Thursday, November 26, 2015

The Flying Dutchman @ Seoul Art Center

Wunderbar and Sehnsucht. Two German words that perfectly summed up my first experience in a German-language opera (or any opera performance, for that matter). My wonderful experience watching the Flying Dutchman by Richard Wagner begun even before the performance started. From the moment I stepped into the opera house in the Seoul Arts Center, the feeling felt epic. I felt I was taken into a sacred world where the best and musically gifted people were invited to perform. And though I am a complete newbie in the world of theater, arts and opera (I don't think watching the Phantom of the Opera movie counts), I felt I had been given the privilege to experience the magnificence of it all.    

Simply put, the cast and music were amazing. Impressively orchestrated for almost 3 hours without intermission, the performance seemed out of this world. The solos and duets were just wonderful to behold. There is a huge difference seeing and hearing the performances live on stage than a cinema. And the story told out in an opera performance perfectly evoked the emotions and tensions the characters were feeling, something that hardly any Hollywood movie could ever do. The Dutchman's tragic tale of finding redemption and hope through the love of Senta, could indeed only be brought fully alive by the magic of opera. 
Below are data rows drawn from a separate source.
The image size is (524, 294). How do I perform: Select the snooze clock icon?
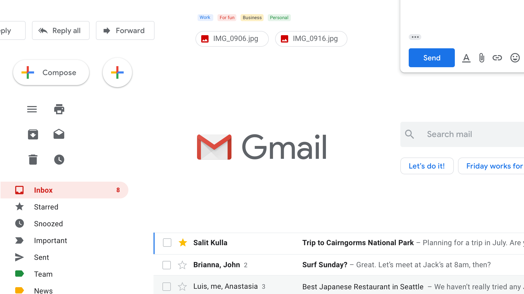(58, 159)
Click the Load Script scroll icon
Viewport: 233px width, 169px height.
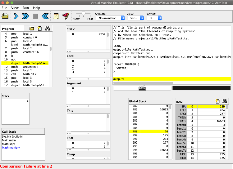coord(56,16)
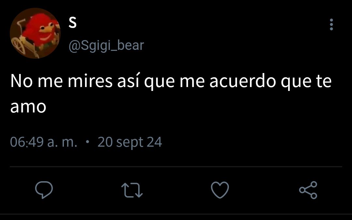The height and width of the screenshot is (220, 352).
Task: Open sharing options with connected-nodes icon
Action: 308,190
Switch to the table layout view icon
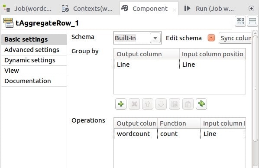 (x=240, y=21)
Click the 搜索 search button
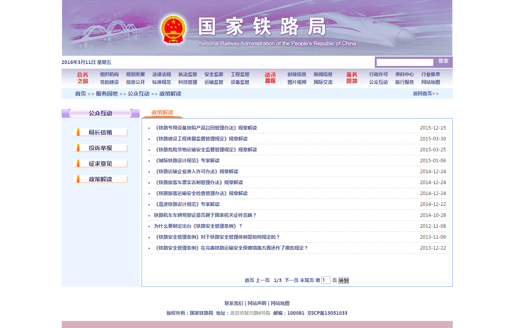Screen dimensions: 514x328 (443, 61)
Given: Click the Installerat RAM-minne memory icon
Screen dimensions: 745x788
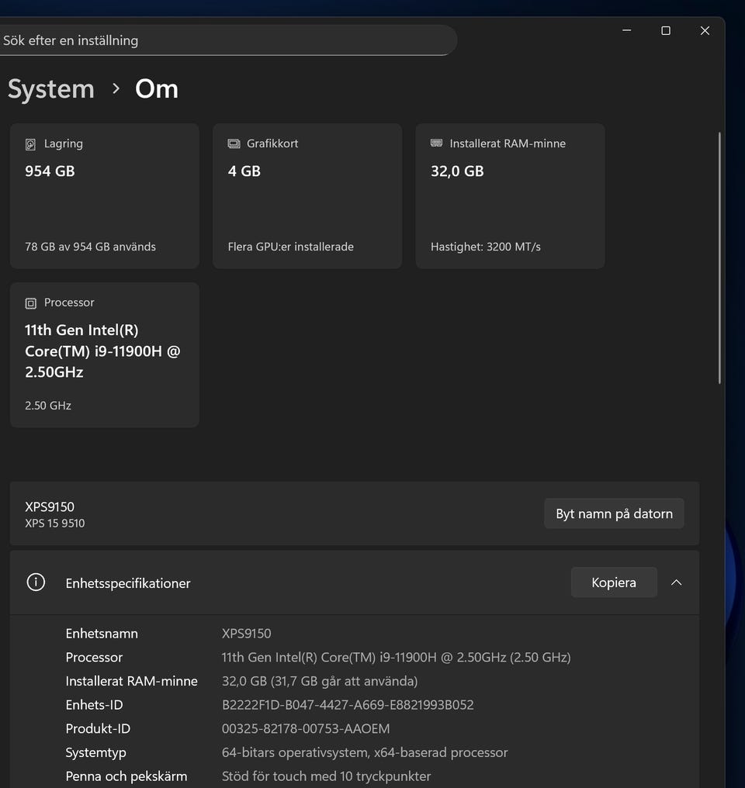Looking at the screenshot, I should (x=436, y=143).
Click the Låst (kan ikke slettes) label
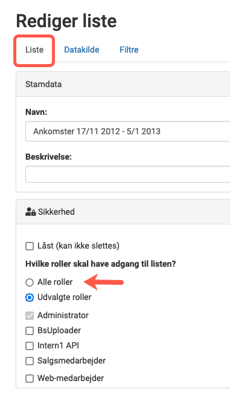The height and width of the screenshot is (401, 230). pyautogui.click(x=78, y=246)
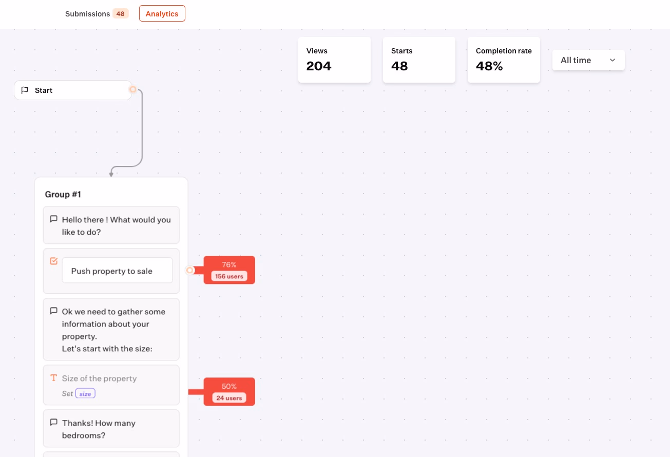The width and height of the screenshot is (670, 457).
Task: Click the 76% with 156 users badge
Action: (229, 270)
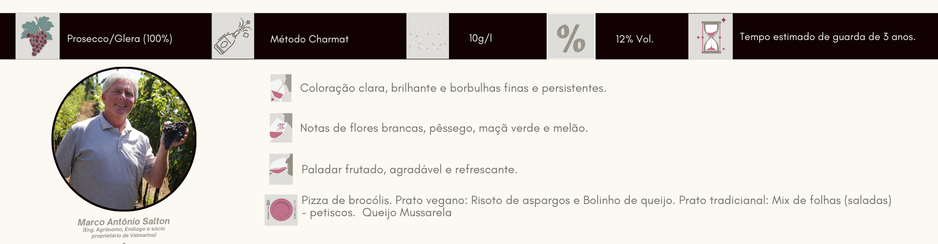Click the Coloração clara description line
938x244 pixels.
click(453, 88)
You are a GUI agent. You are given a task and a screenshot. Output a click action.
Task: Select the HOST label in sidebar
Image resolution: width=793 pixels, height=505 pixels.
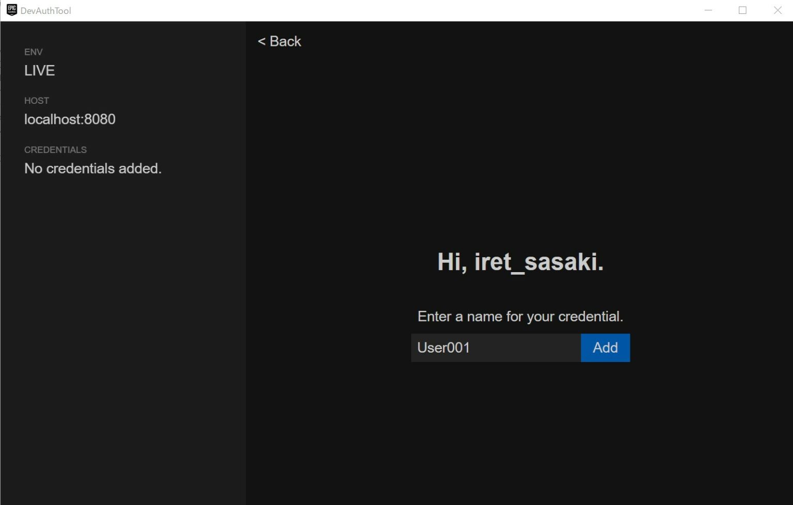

Yet it also left me with a tinge of "incurable longing" or Sehnsucht. Perhaps more of an observation, than a dramatic feeling, I thought of what "entertainment" was like during the long past history or more specifically in 1843 when the Flying Dutchman first premiered. Sitting in the opera house, I longed for the creative efforts and talent it took to compose and produce such an artistic piece. How long and how much industry it took for Richard Wagner to prepare an opera, and without Google and Microsoft Word! Nowadays, it seems movies, some good, some bad, go mostly rushed and without much thought (sorry Spectre, it seemed like you didn't know what to do with the villain, especially at the end). Maybe I'm complaining too much, but when I watched  Richard Wagner's opera, I felt what perhaps the Dutchman felt when he met Senta for the first time, Wunderbar and Sehnsucht.